SOURCE TEXT:
=== Section Start ===

Should we apologize for the Site Reliability Engineering book?

Published in 2016, it’s fair to say that the SRE Book has had a lot of impact. It contributed to broad awareness of the SRE role, and it popularized concepts such as Service Level Objectives (SLOs), and Post-Incident Reporting (sometimes known as post-mortems). It also drove a wave of general consulting service companies offering recycled material from the book as ‘SRE consulting’, not to mention the deluge of regurgitated articles about ‘Five SRE Practices You Can Implement Today’. But the book is not universally praised.

The SRE book is not a manual for running your production operations (the subtitle is ‘How Google Runs Production Systems’, not ‘How You Should Run Your Production Systems’). The book describes some techniques for running production systems, but there are no guarantees that they will work for you (or anyone else, for that matter). It’s definitely not a win-this-argument-for-free card. Your engineering organization has different problems and different resources for tackling those problems to Google: this means that your prioritization will be different and your solutions may make different tradeoffs to Google’s solutions.

SRE at Google, although a small fraction of the overall Google engineering headcount, is nevertheless a pretty sizable organization with dozens of teams dedicated to running different services. The diversity of projects described in the SRE book is partly a consequence of that organizational size. No single team could take on a workload like that - not even SREs!

The diversity of SRE work highlights another facet of SRE: identifying and solving problems in our systems is a core part of the job, and that’s not something that can ever be standardized, or something you can write a fully-specified guaranteed-terminating algorithm for. Some SRE practices - such as SLOs or incident response - are fairly portable from one organization to another. However, other SRE practices are not so portable. Figuring out how to solve hotspotting, or determining how best to manage overload, will look slightly different in each system. Assessing risks is context dependent; so is planning for growth - you have to know what your bottlenecks are. A good post-incident analysis requires detailed understanding of the systems involved. There are lots of other examples of this kind of non-portable and non-standardizable systems work. This type of systems work is the core of the profession.

SREs are fundamentally systems thinkers. We want to know how our systems work, in as much detail as possible, so we can make them more robust and efficient. The SRE book is a set of examples of systems and practices at Google. Even if you’re not going to replicate them in your organization, they still have value as what Donella Meadows called a ‘systems zoo’: a set of case studies of ways of thinking about our systems, both human and technical, and effectively solving problems in those systems.

It is tremendously educational to see how people identify and solve difficult problems, even if those problems aren’t exactly identical to our own. We all only get to see a certain number of problems and solutions firsthand in our careers, and learning from others in our profession can broaden our perspective. Often some elements of previously-successful solutions can be adapted to novel situations. Over time, useful patterns emerge.

Another thing that is valuable about the SRE book is its focus on making the work of operations-focused teams sustainable. This is a cross-cutting concern throughout the book. It shows up in the repeated references to avoiding getting bogged down in operations work at the expense of engineering - because teams need to have time to do engineering work to reduce operational load, as well as the fact that teams with a lot of manual operations work have higher attrition. The same principle makes an appearance in the chapters on oncall, on managing interrupts, and on recovering from operational overload. The emphasis throughout is on making work sustainable: by making oncall infrequent enough not to be an onerous burden; by fixing or pushing back on unsustainable interrupts work; fixing overload by adding expertise and identifying systemic causes of the overload rather than through working longer hours.

In comparison to all the ink spilled (and webinars recorded and startups founded) about SLOs and incident management, the repeated points made in the book about sustainable working do not seem to have captured the imagination of industry thought leaders to the same degree. This is a shame because burnout and attrition are still problems that many organizations are grappling with, particularly since the pandemic.

So don’t rip up your copy of the SRE book just yet. Treat it as what it is: not a manual, but a useful set of case studies about how Google (not your organization) runs its production systems. What you take away from Google’s approach is, of course, your own choice.

=== Section End ===

SUPPLIED DATA:
=== Section Start ===

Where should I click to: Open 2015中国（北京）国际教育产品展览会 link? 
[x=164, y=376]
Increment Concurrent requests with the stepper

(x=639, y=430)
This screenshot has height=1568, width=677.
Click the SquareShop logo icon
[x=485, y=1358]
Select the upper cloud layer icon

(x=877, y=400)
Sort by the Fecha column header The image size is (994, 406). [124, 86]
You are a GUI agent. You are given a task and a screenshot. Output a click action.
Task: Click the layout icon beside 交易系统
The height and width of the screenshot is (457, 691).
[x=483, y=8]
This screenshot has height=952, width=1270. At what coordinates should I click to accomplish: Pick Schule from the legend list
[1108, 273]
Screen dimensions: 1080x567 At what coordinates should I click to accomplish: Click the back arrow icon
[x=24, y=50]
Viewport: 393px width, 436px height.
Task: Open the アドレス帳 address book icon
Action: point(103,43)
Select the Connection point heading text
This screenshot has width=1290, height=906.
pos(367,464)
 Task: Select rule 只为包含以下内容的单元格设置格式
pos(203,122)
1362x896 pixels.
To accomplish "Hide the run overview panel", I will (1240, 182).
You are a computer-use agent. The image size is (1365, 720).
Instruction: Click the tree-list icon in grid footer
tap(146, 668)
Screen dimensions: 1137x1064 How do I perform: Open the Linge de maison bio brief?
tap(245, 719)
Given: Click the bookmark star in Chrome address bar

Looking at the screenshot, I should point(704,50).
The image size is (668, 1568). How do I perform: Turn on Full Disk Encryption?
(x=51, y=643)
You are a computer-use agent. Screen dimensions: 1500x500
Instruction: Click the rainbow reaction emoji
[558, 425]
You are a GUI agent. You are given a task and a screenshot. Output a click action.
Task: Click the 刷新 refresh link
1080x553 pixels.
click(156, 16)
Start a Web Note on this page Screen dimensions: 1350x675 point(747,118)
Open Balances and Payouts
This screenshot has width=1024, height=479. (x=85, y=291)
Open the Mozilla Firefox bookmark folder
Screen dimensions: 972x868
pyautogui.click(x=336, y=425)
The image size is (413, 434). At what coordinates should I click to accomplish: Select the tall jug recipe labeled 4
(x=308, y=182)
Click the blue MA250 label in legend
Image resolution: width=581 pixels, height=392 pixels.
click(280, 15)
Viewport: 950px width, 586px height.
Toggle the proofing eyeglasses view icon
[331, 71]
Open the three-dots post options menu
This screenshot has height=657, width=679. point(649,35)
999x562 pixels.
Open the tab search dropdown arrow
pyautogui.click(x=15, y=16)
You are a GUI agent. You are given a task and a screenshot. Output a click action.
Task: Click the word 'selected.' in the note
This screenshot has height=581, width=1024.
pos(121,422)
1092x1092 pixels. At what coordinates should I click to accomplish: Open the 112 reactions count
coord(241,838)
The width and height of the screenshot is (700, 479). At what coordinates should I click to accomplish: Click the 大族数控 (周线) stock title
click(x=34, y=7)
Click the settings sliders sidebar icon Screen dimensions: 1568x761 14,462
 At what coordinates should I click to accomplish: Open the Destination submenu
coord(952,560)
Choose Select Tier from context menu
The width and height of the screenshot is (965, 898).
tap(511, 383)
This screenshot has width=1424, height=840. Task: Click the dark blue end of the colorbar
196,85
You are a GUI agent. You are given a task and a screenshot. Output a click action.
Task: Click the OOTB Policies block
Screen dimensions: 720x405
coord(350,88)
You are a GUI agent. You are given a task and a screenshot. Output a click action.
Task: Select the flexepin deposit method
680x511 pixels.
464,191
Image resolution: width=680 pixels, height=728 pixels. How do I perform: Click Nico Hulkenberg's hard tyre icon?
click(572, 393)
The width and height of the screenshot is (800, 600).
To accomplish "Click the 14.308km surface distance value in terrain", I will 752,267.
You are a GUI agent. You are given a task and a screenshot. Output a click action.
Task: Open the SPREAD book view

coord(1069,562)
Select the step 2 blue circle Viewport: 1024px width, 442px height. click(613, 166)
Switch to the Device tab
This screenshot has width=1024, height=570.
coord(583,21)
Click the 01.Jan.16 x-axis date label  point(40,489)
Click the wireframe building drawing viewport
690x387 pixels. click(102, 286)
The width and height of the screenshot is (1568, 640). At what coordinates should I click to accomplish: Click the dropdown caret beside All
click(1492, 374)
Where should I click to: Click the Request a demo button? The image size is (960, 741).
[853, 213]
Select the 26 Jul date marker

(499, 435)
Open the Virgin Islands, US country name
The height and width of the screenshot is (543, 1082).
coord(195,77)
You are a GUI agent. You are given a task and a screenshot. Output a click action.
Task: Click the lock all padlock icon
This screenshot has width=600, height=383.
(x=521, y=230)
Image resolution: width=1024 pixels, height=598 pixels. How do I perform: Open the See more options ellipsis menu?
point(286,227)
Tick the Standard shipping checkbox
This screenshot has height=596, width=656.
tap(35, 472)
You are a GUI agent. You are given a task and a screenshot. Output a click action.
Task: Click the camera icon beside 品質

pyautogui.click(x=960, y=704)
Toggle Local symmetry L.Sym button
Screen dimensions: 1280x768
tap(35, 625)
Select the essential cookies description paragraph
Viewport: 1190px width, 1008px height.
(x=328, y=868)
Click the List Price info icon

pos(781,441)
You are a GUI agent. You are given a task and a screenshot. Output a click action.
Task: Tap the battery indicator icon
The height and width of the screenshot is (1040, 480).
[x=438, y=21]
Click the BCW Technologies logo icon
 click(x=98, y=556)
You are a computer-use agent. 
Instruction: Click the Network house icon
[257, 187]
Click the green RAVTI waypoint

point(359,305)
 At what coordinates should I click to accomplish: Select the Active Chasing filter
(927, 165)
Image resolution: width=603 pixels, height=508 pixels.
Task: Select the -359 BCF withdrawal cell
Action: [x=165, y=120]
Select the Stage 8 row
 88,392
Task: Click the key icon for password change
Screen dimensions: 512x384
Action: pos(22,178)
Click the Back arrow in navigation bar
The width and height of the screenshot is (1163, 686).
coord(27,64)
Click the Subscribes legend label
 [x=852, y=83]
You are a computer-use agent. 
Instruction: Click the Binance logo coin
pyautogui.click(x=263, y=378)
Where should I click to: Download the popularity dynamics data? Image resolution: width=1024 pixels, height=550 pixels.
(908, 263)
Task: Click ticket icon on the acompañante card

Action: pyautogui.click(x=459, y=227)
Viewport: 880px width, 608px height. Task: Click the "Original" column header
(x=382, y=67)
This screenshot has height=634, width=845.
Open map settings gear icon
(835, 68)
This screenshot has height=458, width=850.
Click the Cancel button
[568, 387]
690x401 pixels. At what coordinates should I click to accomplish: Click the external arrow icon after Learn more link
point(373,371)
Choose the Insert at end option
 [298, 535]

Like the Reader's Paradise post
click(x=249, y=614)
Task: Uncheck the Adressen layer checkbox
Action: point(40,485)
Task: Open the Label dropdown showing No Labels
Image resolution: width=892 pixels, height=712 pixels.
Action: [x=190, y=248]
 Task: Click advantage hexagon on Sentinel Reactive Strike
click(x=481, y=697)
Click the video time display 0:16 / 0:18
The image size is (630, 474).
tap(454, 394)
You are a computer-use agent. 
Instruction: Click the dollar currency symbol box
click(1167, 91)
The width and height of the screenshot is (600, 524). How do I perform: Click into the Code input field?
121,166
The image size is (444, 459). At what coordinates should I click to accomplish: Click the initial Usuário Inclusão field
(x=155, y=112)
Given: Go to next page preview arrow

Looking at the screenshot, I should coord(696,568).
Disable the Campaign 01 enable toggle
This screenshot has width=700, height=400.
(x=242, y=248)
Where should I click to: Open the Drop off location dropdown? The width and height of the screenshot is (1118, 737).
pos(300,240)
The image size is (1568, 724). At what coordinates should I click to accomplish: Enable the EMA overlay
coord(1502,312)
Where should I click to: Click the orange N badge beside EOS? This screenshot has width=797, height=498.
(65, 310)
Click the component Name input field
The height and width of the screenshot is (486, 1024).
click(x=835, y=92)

=== Section End ===

EXERCISE BRIEF: What subtitle does the article on the Site Reliability Engineering book give for that book?

TASK OUTPUT: How Google Runs Production Systems